The same man who laughs at every idiotic utterance you make fumes and boils for no reason just because he wants to make his wife uncomfortable and guilty for what you both do. You are smart, beautiful and sexy, he has no patience for his wife, he calls her when he wants to have sex and it does not matter whether she is tired or not, he wants what he wants when he wants it. You tame him, order him and show him you are tough that is because he has chosen to be a dog, you will do yourself a lot of favour if you let go of his leash, let him go back to his wife and children so they can enjoy him.
 
The longer he stays with you the less time he gets to stay with the woman he vowed "for better for worse to". He calls you all the good names and calls her all the nasty names. That woman treats him like a king, preparing his food but he always has complaints because the man has eaten "isi ewu", "ikobi", chinese food and has been to all the hottest joints in town with you. He despises that woman, not because she is not beautiful but because she has chosen to be a real woman. The more he spends on you the less he is able to give her for the children and family upkeep. The same man who knows how to be kind, gentle and sweet with you has been hard to get, he has refused to go on vacation with his family not because he can not afford it but because you hold the key to making him happy.

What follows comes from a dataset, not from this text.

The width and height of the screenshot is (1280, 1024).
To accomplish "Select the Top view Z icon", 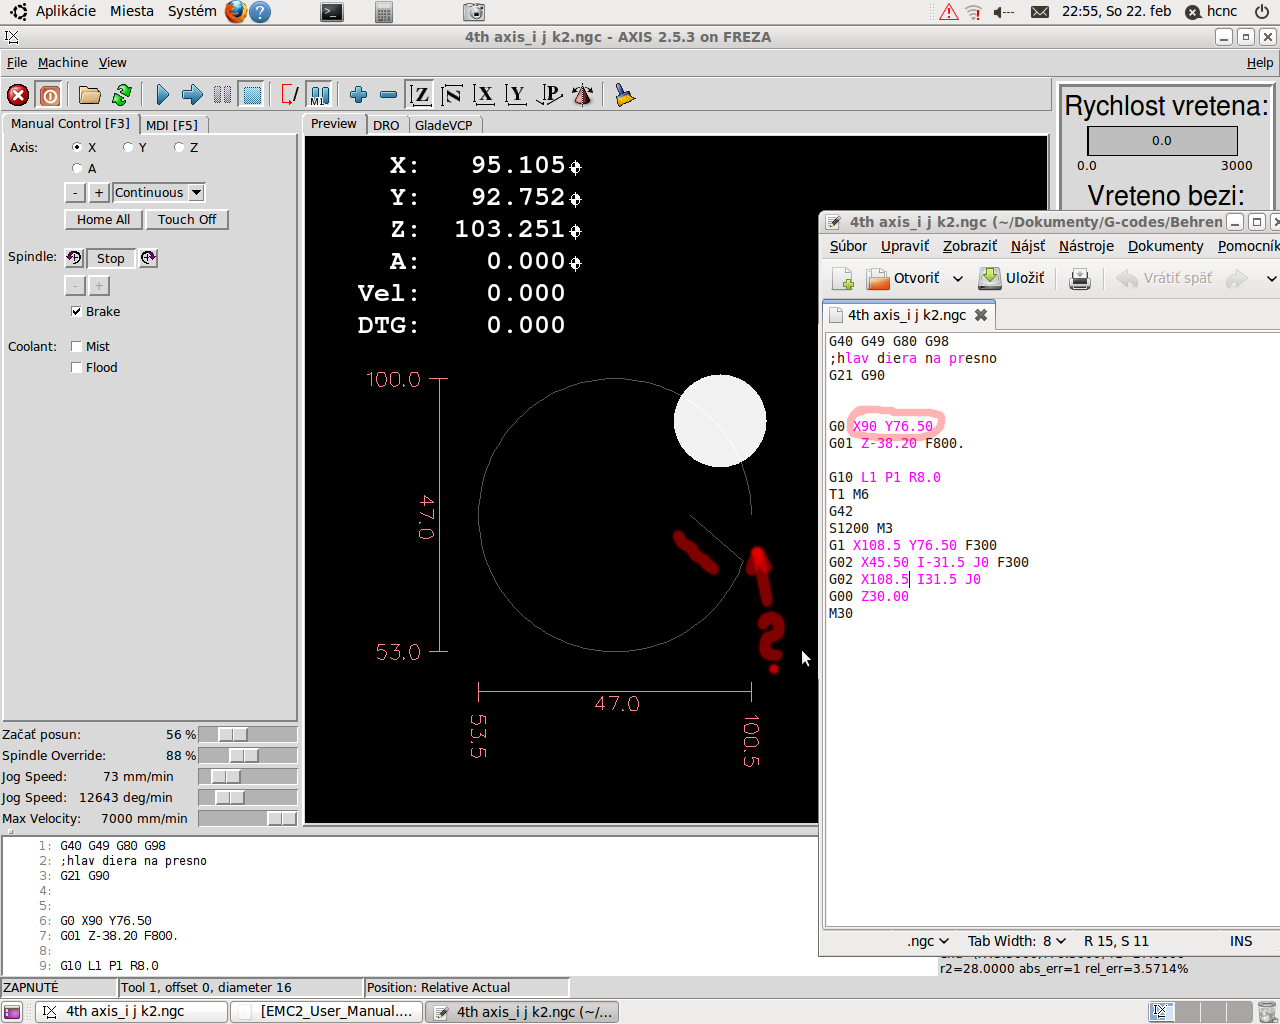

You cushion him and cater to his lust and rob his family the joy of spending time with him.
 
She does not ask him anything, he gives you everything thanks to your "splitting" and "stripping" skills. You can not be bothered you say, every night that man stays at your place, his wife spends hours balling her eyes out, wondering where and how she missed it. The same man who goes picnicking with you will not spend anytime alone with his wife because you have gotten his attention. Any woman can do the things you if they do not have to commit, devote, love unconditionally the way you go about parading pefection with no strings attaached. A real woman is a home maker, she knows the man's strength and she has built him up before you come along to have an affair with him. You know what he likes and what to say, that is because you can not commit, you have time for frivolities and you will be quick to flee at the earliest sign of trouble.
 
You can not commit to a man or relationship but you go about like a raven, picking and pecking other people's husbands. You will not be a lady for ever! A time will come when you will want to commit so you can have company and a true friend, then, harvest will be on to you, life will give back to you in full measure what you have sowed unto it. Harsh? Hardly, that is the truth of the matter for every woman who chooses to comfort another woman's husband. If you do not harbour him, give listening ears or warm him up, he will have little or no choice than to go back to his wife. You know how to talk to him, press his button and perform well. It is a matter of time, you will some day look back on these days you call blissful and weep if you do not stop and repent.
 
It is easier if you have not heard about the word of God, you stand a good chance at excusing yourself. However, if you attend church and claim to be born again, yet you are on to attrocities, from the many things we have heard and seen, we do not need to be prophets before we predict your end. Accept the mercy of God and repent of your destructive ways. Do not have an affair with another woman's husband, it is costly to have you comfort another woman's husband, the cost is physical, emotional and psychological. The cost is too expensive, you may just have to pay with your own future...think about that.

1 comment:

  1. Hmmm, a word they say is enough for the wise...this is deep, I pray they take this advise...God bless you sis!